### Apply what you read
1/ List the user names that head each post in the forum thread below about members leaving a model-building board.
2/ Write the next post in the forum thread below about members leaving a model-building board, following on from its last post.

### Document extract
==*==

NOW what did I miss?


----------



## Auroranut (Jan 12, 2008)

PM mate.

Chris.


----------



## teslabe (Oct 20, 2007)

Ductapeforever said:


> Well, its been one hell-of-a ride folks. But as Picard said "All good things must come to an end." Tonight I was witness to one of the most childlike displays I have seen in all my years in model building. I feel that my interests,and talents will be better served elsewhere. So I bid a fond farewell to some of you, as for the rest "Frankly, My Dear..."


This is just nuts......:freak:


----------



## Rebel Rocker (Jan 26, 2000)

Wha' happin'??


Wayne


----------



## Trekkriffic (Mar 20, 2007)

Man there's been a lot of drama lately. WTF ???


----------



## toysoldierman20 (Mar 29, 2009)

Could someone please fill me in on whats going on here? I joined this site in hopes of making friends and learning about building models,dioramas,etc from others.
All I've seen here so far is people getting pissed off and a lot of long time members leaving!
Whats causeing this?


----------



## Dar (Apr 20, 2007)

toysoldierman20 said:


> Could someone please fill me in on whats going on here? I joined this site in hopes of making friends and learning about building models,dioramas,etc from others.
> All I've seen here so far is people getting pissed off and a lot of long time members leaving!
> Whats causeing this?


There are not a lot of long time members leaving as far as I can see. Only duct has made that declaration. We all hope he reconsiders. Hes a great modeler and I have enjoyed looking at his work.:thumbsup:

As to what happened. Its to much to get into and really to silly. I will say this, most people here are great and willing to help new members out, unfortunately a few misinterpret things and sadly made things a little uncomfortable around here the last couple days. We shoud all help new members get aquainted with posting in these forums instead of chastizing them. Assuming things about people is never a good thing. It only results in hurt feelings.


----------



## Zorro (Jun 22, 1999)

Happens here every few years or so. Usually as fallout from some new, big personality who arrives in a flourish and sort of dominates the board. It's an interesting internet phenomenon. Several other BBs have resulted from member exodus in the past.

==*==

### Record excerpts
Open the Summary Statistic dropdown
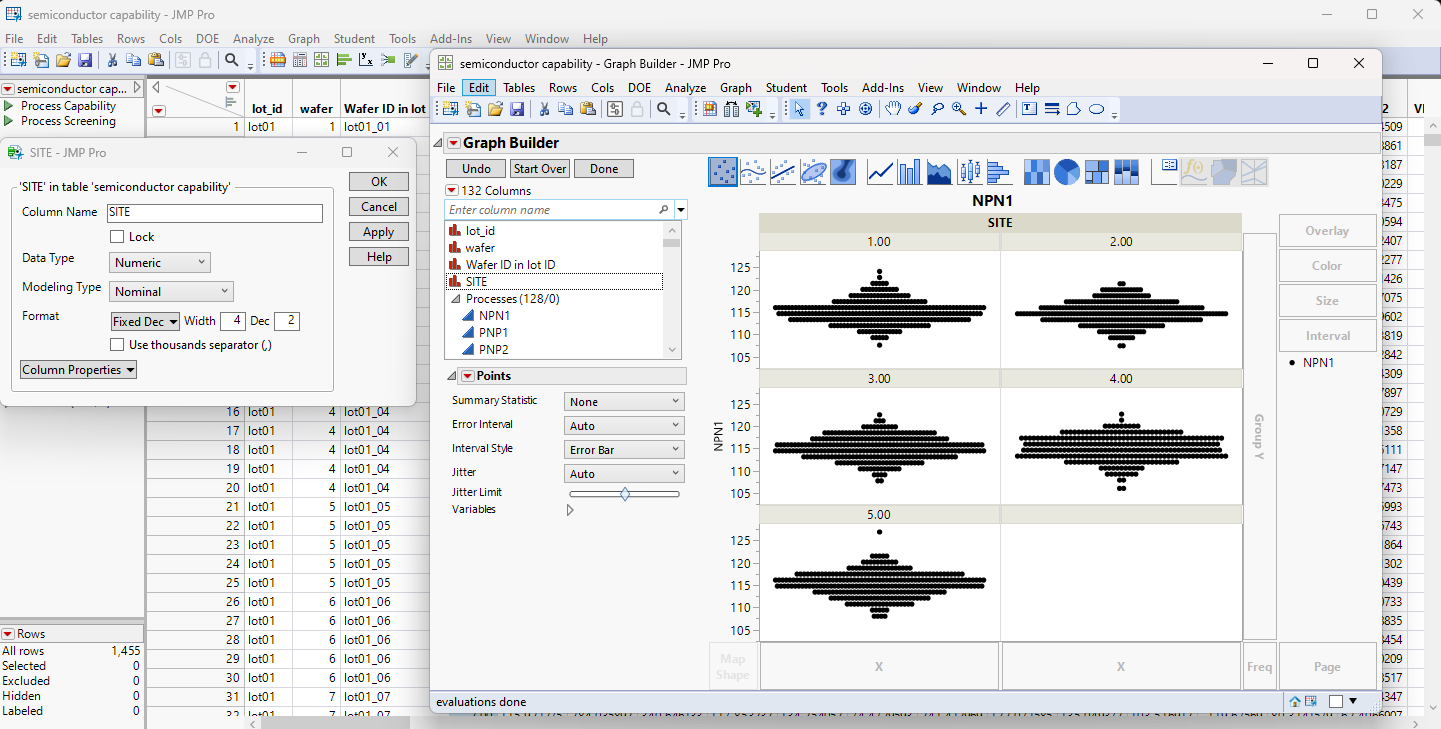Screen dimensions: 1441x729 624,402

==*==

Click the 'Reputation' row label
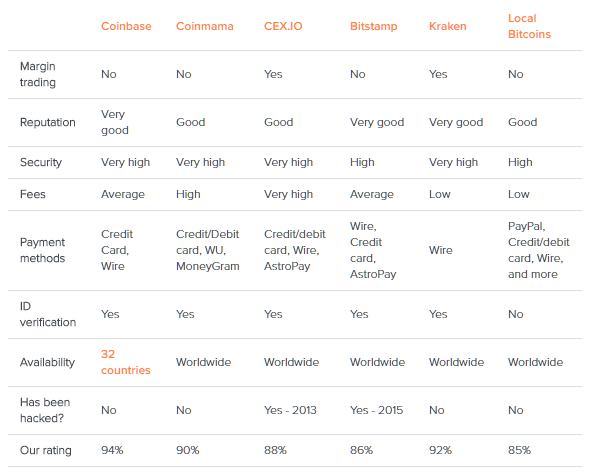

==*==

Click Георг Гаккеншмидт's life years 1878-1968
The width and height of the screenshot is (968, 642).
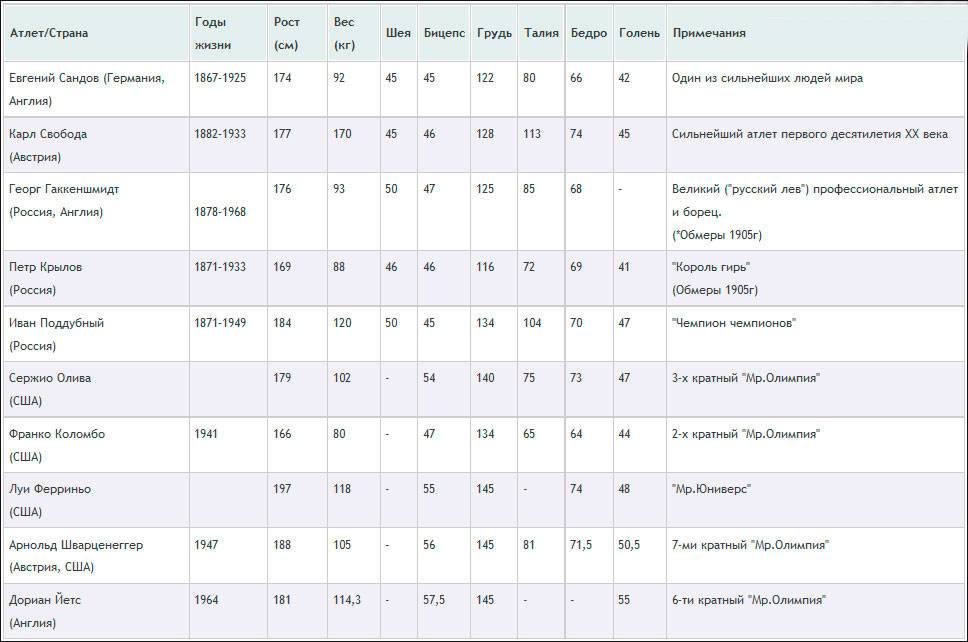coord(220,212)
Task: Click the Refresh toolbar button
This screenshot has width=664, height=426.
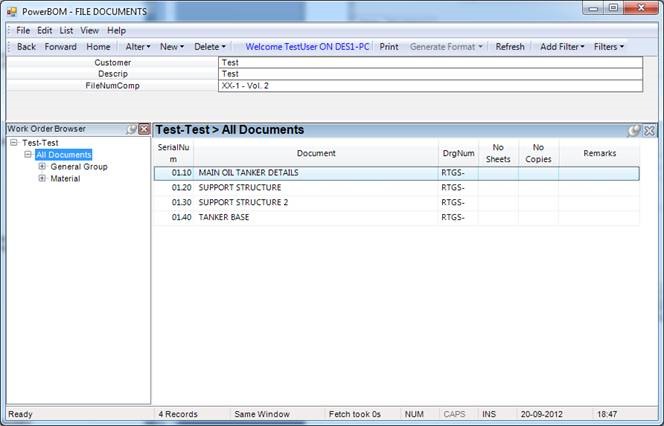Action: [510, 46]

==*==

### Per-task outputs
1/ Auroranut, teslabe, Rebel Rocker, Trekkriffic, toysoldierman20, Dar, Zorro

2/
----------



## Seaview (Feb 18, 2004)

:jest::thumbsup:


----------



## BrianM (Dec 3, 1998)

...well, I don't understand why people who feel the need to "leave" have to hold a press conference! Just go and save us all the drama.


----------



## Zorro (Jun 22, 1999)

BrianM said:


> ...well, I don't understand why people who feel the need to "leave" have to hold a press conference! Just go and save us all the drama.


Ditto.


----------



## teslabe (Oct 20, 2007)

BrianM said:


> ...well, I don't understand why people who feel the need to "leave" have to hold a press conference! Just go and save us all the drama.


Sometimes the drama helps us back down earth....


----------



## Zorro (Jun 22, 1999)

Stuntman said:


> Yea, I know what you mean.
> 
> I hate those kind of people too.


Just an observation based on long-time membership. No "judgments" made or implied.


----------



## Seaview (Feb 18, 2004)

How about this for a solution?
A sub-forum for this site that we can call "The Lounge" for discussing anything we want to. Who wants to be a moderator for it and arrainge things with Hankster to make it so?


----------



## Gemini1999 (Sep 25, 2008)

BrianM said:


> ...well, I don't understand why people who feel the need to "leave" have to hold a press conference! Just go and save us all the drama.



There are those out there that just hate the idea of them leaving a board and nobody noticing, so they do the "goodbye cruel BBoard" type of post. It's just an attention getter and they'll stop by afterwards to see what happens in their wake.

I moderate on two other boards and it happens with amazing regularity.

Bryan


----------



## Trekkriffic (Mar 20, 2007)

I nominate Stuntman for moderator of the Sci-Fi Lounge (or whatever you want to call it). I think his collection speaks volumes for his dedication to our hobby and to sci-fi in general.


----------



## Seaview (Feb 18, 2004)

SECOND! But it needs to go to Hankster first.


----------



## Antimatter (Feb 16, 2008)

Zorro said:


> Happens here every few years or so. Usually as fallout from some new, big personality who arrives in a flourish and sort of dominates the board. It's an interesting internet phenomenon. Several other BBs have resulted from member exodus in the past.


These things gotta happen every five years or so, ten years. Helps to get rid of the bad blood. Been ten years since the last one.


----------



## robiwon (Oct 20, 2006)

I like the idea of an off topic lounge. Several of the boards I belong to have this type of area.


----------



## Jafo (Apr 22, 2005)

off topic is good but i would add that cutting a thread off before it gets too nasty is usually a good idea. Heading it off at the pass you might say. Alot of people start with good intentions but go "off" at the slightest things sometimes.


----------



## starseeker (Feb 1, 2006)

BrianM said:


> ...well, I don't understand why people who feel the need to "leave" have to hold a press conference! Just go and save us all the drama.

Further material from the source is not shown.